IL-13Rα2 Has a Protective Role in a Mouse Model of Cutaneous Inflammation

IL-13 is expressed in lesions of atopic dermatitis (AD) and has been associated with increased disease severity. IL-13 has two cognate receptors: IL-13R alpha 1 and IL-13R alpha 2. Although IL-13R alpha 2 expression is known to be induced in response to IL-13 in keratinocytes, its function in AD has never been evaluated. We characterized the loss of skin barrier function and the development of cutaneous inflammation in IL-13R alpha 2-null versus wild-type BALB/c mice following an epicutaneous allergen-sensitization/challenge model that shares similarities with human AD. Mice lacking IL-13R alpha 2 had significantly increased transepidermal water loss, cutaneous inflammation, peripheral eosinophilia, and IgG1 and IgE levels compared with wild-type mice. The rate of resolution of the cutaneous inflammation was not significantly altered in the IL-13R alpha 2-null mice. IL-13 induced expression of IL-13R alpha 2 in keratinocyte cell lines and primary human keratinocytes.
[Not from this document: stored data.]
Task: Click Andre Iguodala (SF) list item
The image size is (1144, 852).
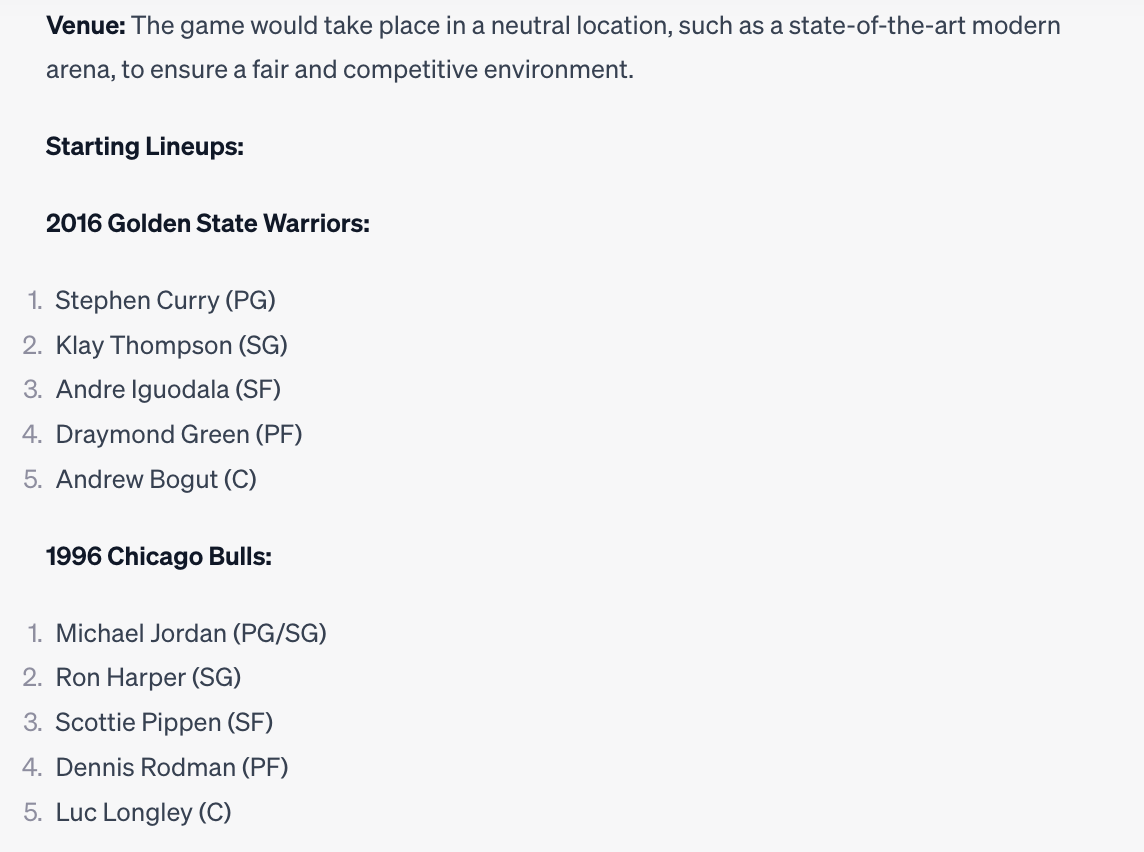Action: point(168,390)
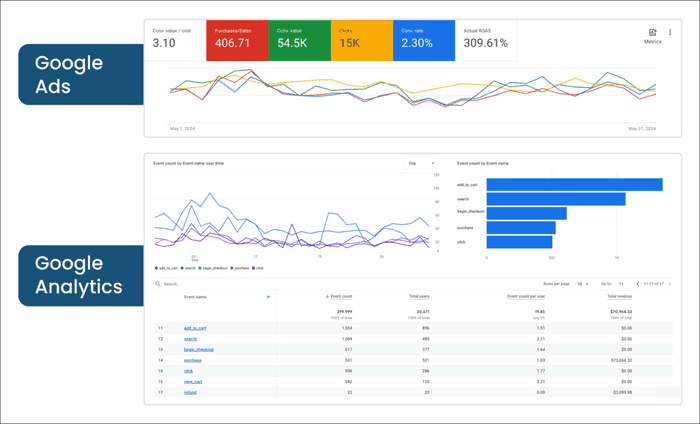Select the red Purchases/Sales metric card
700x424 pixels.
coord(237,39)
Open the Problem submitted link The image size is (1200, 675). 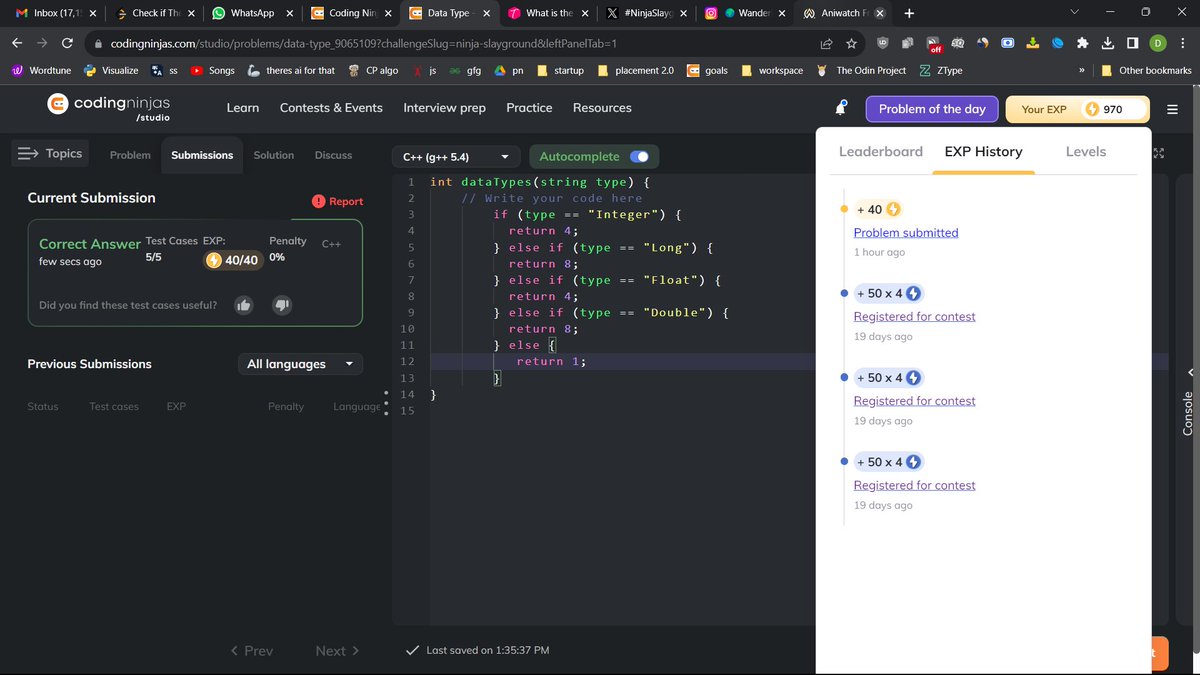pos(905,232)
Depletion of IL-13R alpha 2 in a keratinocyte cell line resulted in increased STAT6 signaling in response to IL-13. In conclusion, IL-13R alpha 2 serves a protective role in the pathogenesis of allergic inflammation and loss of skin barrier function in a mouse model of AD, suggesting that it may be an important endogenous regulator of IL-13-induced cutaneous inflammation in humans. The Journal of Immunology, 2010, 185: 6802-6808.